Karena di akhir tahun lalu, kalau ditanya performance yang bakal lebih tinggi siapa antara saham China dan US dalam 1H23 ini? Saya bakal pasti ngira China bakal outperform US. Karena US resesi lah, China ada reopening dan masih bisa cut interest rate lah. Tapi ternyata yang terjadi kebalikannya. Dan itulah untungnya kenapa walau saya ada non expert opinion on macro, saya ga pake judgement itu untuk porto saya. Porto saya di akhir taun lebih banyak di US - karena saya menemukan saham dengan MOS yang sangat besar, where the outlook is worse and priced even worse than that- sehingga mayoritas keburukan makro juga udah terasa lebih dari priced in. Baru sekarang ini, lebih banyak di China. Hal yang sama juga terjadi di saat Nasdaq mengalami peningkatan terus menerus dan saya berpikir "kayaknya dengan ada resesi ini, arahnya bisa berbalik" sekitar 3 bulan lalu. Tapi saya ga buat keputusan berlandaskan itu, saya tetep hold perusahaan US itu karena menurut kalkulasi saya masih ada margin of safety dan belum mencapai nilai wajarnya.

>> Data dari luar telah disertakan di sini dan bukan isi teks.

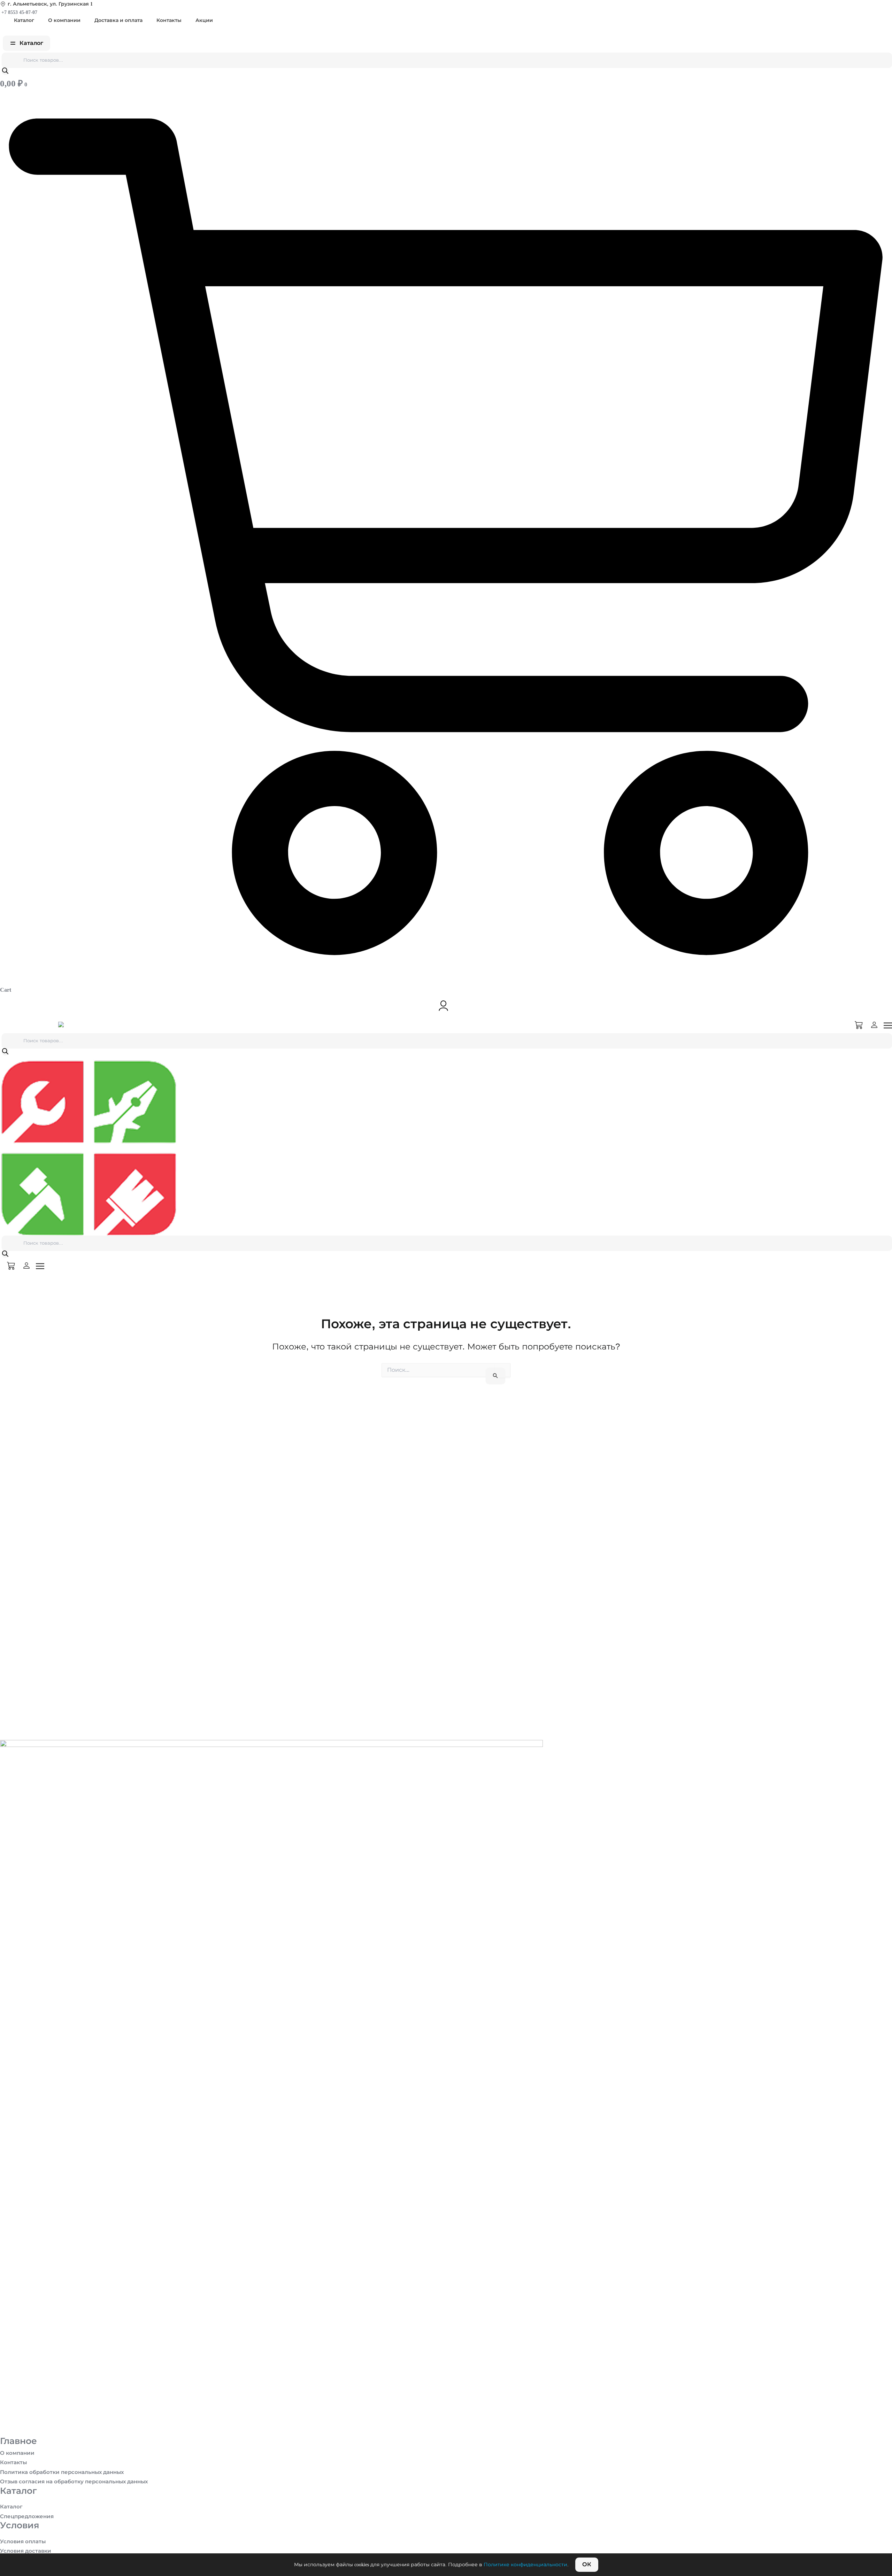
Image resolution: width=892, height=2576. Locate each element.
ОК (586, 2564)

Karena saya percaya, makro itu sangat sulit untuk dijadikan acuan untuk timing the market (yang saya maksud jadi masuk saham / jadi cash berdasar makro. Beda hal dengan liat makro untuk analisa dampak ke bisnis, misal di komoditas atau efek policy dll), at least buat saya pribadi dan mayoritas orang lain. Walau memang ada yang sukses implementasi makro kayak Ray Dalio, Stanley Druckenmiller, Michael Burry dan George Soros, saya merasa kalau kita ga bisa do it as well as them, justru makro bisa bikin a sense of false security. But that's me. Saya sih bakal tetap merasa seperti John Lennon di lagu Strawberry Fields Forever nya The Beatles kalau hanya berinvestasi berdasar makro untuk market timing, "Living is easy with eyes closed, misunderstanding all you see." Terlalu banyak faktor yang terlibat, di saat perlu prediksi yang tepat, sangat sulit. Dan lebih sulit lagi tau bagaimana reaksi market dari data tersebut, contoh: seberapa lagging, seberapa leading, dst.
Tentunya, selama setengah tahun ini, juga banyak highlights dari kejadian pasar modal yang berkesan bagi saya. Seperti profitabilitas nya Sea Limited yang menjadi secercah harapan untuk ekosistem tech Asia Tenggara.. Seberapa cepat naratif berganti ditengah kenaikan yang cepat harga saham teknologi AS, mengukuhkan fakta bahwa "narratives always follow price" dan kita perlu melihat semuanya dengan objektif agak tidak terbawa ambingan market. Bagaimana perusahaan "large cap" walau size nya yang sangat besar juga bisa naik gesit memutuskan kata banyak orang bahwa large companies have small moves.. Bagaimana teknologi dan kecepatan informasi pun tidak membuat market jadi sangat efisien, justru membuat mood swing nya semakin parah, dan terlihat dan bisa meningkatkan upside bahkan di large companies.. Bagaimana siklus terus terjadi karena pendulum swing antara optimisme dan ekspektasi yang terlalu tinggi.. sampai dengan pesimisme dan ekspektasi yang terlalu rendah.. And how history repeats itself again.. and again.
Peace out,
Calvin
Refleksi tahun 2022 bisa dilihat di https://stockbit.com/post/10484567.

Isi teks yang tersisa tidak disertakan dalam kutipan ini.